Publié par Elsa Fanjul le 26 Juil 2026 à 18:02

Il y a encore 30 ans, impossible d’échapper au photomaton pour renouveler sa carte d’identité ou son passeport. Cette cabine à rideau, plantée dans les gares, les mairies et les grands magasins, faisait partie du décor urbain français.

Aujourd’hui, elle a presque disparu au profit du smartphone et des bornes numériques. Retour sur la vie et le déclin d’un objet que des millions de Français ont connu.

Le rituel immuable de la cabine à rideau

Dans les années 80, la scène se répète partout en France : on glisse quelques pièces dans une fente métallique, on tire le rideau orange ou bleu, et on s’assoit sur le petit tabouret pivotant.

Le flash crépite quatre fois, à intervalles réguliers, et il faut tenir la pose sans bouger ni sourire. Le moindre mouvement de tête obligeait à tout recommencer, pièces perdues.

Femme dans un photomaton vintage à rideau orange

Puis vient l’attente, souvent plusieurs minutes, devant une petite trappe où les photos glissent enfin, encore humides de produit chimique.

Les tirages sortaient en bande de quatre poses identiques, légèrement décalées, avec ce grain caractéristique et ces teintes parfois verdâtres ou trop contrastées.

On en gardait toujours une ratée dans son portefeuille, juste pour rire des années après. Ces cabines coûtaient à l’époque entre 15 et 20 francs, soit environ 3 euros actuels.

Le tout-numérique a tout changé

Aujourd’hui, la majorité des Français font leurs photos d’identité chez le photographe du coin ou directement depuis leur téléphone, avec une application dédiée.

Les bornes automatiques restantes, elles, ont troqué la pellicule chimique contre un capteur numérique et une imprimante thermique instantanée.

Comparaison cabine photo chimique et borne numérique

Plus de rideau à tirer : certaines cabines modernes se contentent d’un simple écran tactile et d’un fond blanc rétractable en quelques secondes.

Le résultat sort en moins d’une minute, calibré automatiquement aux normes ICAO exigées pour les passeports biométriques et les cartes d’identité électroniques.

Le prix, lui, a grimpé : comptez aujourd’hui entre 5 et 8 euros pour quatre photos conformes, loin des tarifs symboliques d’antan.

Pourquoi la cabine à l’ancienne a presque tout perdu

Le grand tournant date de 2009, avec l’apparition progressive des passeports biométriques en France, qui imposent des normes de cadrage très strictes.

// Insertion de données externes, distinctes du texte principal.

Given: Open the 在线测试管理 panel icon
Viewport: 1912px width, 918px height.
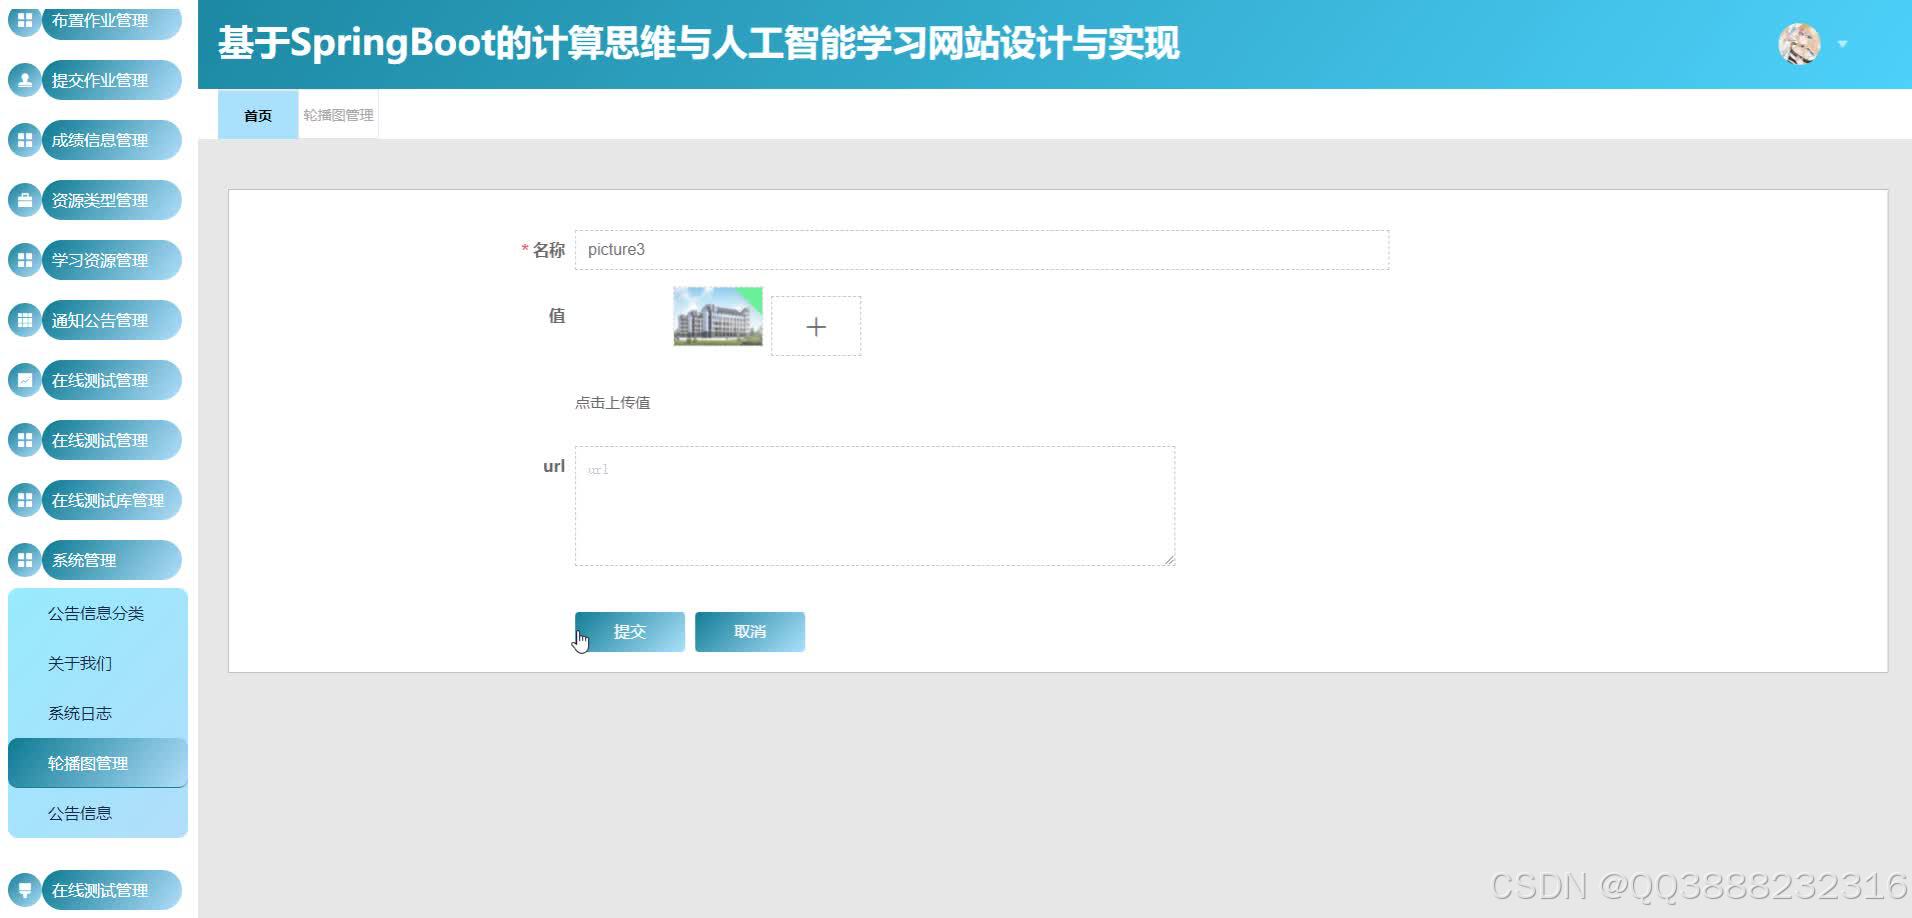Looking at the screenshot, I should pyautogui.click(x=24, y=380).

Les vieilles cabines chimiques, pensées dans les années 60 pour des photos classiques, ne pouvaient plus garantir ces critères techniques précis.

Beaucoup d’exploitants ont préféré fermer boutique plutôt qu’investir dans du matériel numérique coûteux à installer et à entretenir.

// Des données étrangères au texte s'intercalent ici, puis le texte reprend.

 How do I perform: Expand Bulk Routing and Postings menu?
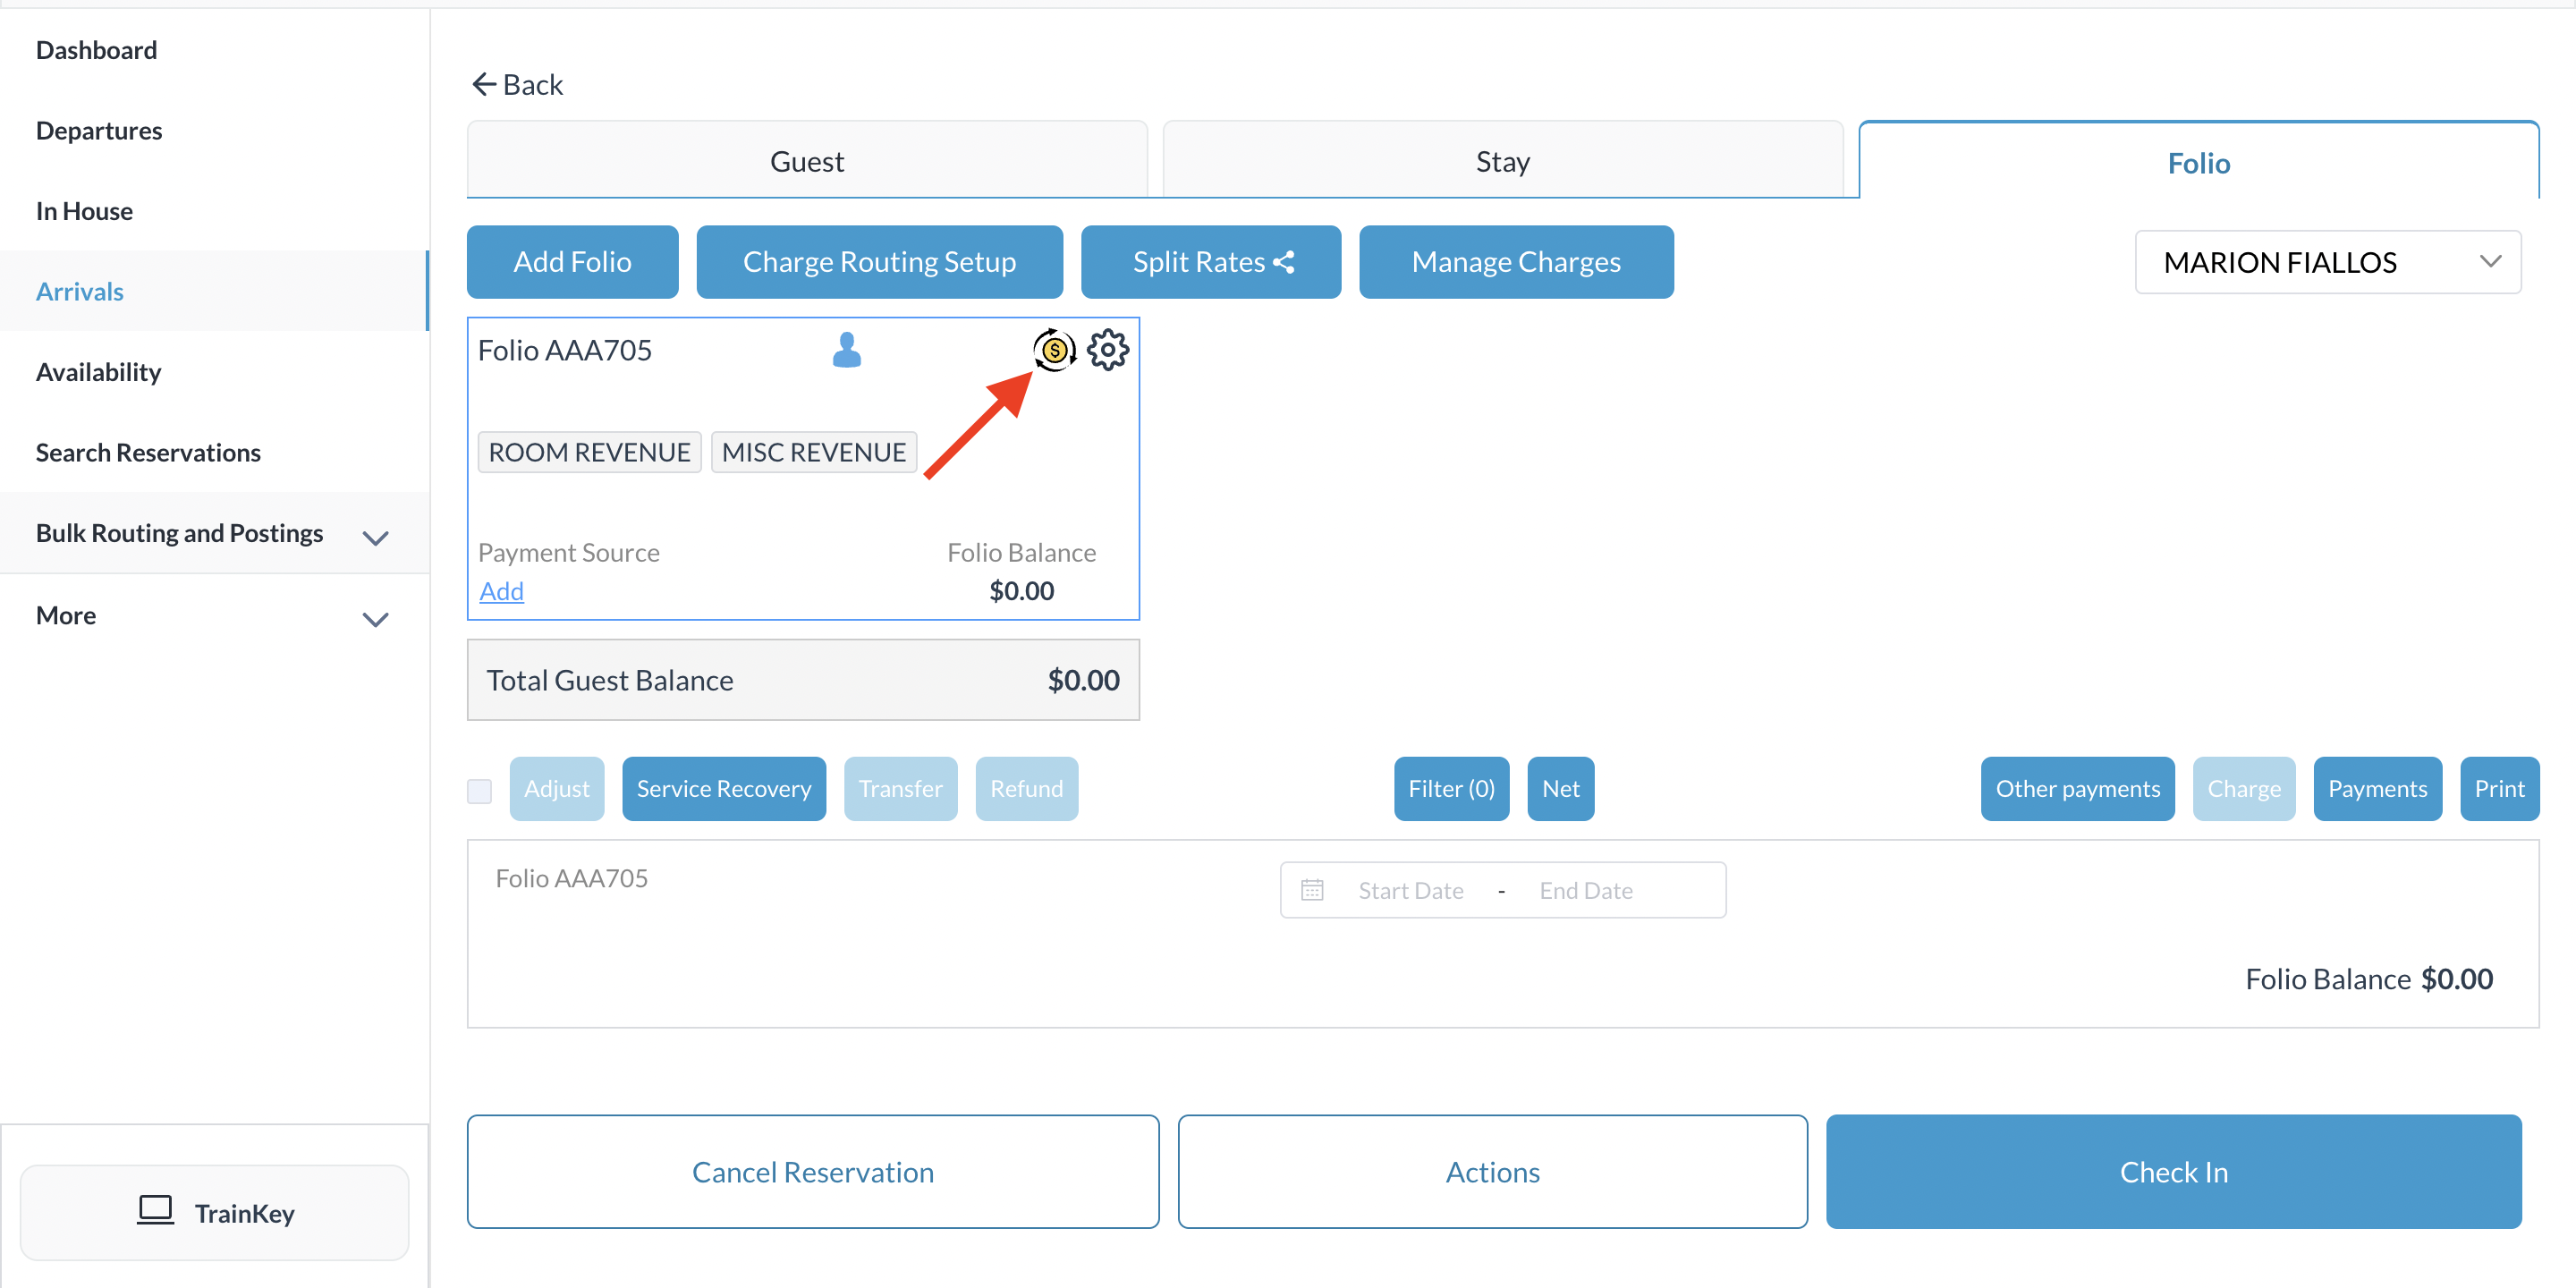375,537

Le smartphone a porté le coup final : des applis gratuites permettent désormais de faire sa propre photo d’identité conforme, sans bouger de chez soi.

Certaines mairies proposent même la prise de vue directement sur place, lors du dépôt du dossier de carte d’identité ou de passeport.

Résultat, le nombre de cabines photo en France a fondu : on estime qu’il en reste aujourd’hui quelques milliers, contre plusieurs dizaines de milliers dans les années 80.

Et demain, la photo d’identité sans bouger de chez soi ?

Certains pays testent déjà la reconnaissance faciale directe depuis une webcam, validée par intelligence artificielle, sans passer par aucune cabine.

Dans 30 ans, on racontera peut-être à nos enfants qu’il fallait autrefois se déplacer physiquement, s’asseoir sur un tabouret et attendre un tirage papier.

Une scène qui semblera alors aussi datée que le téléphone public à pièces ou le Minitel le sont devenus pour nous aujourd’hui.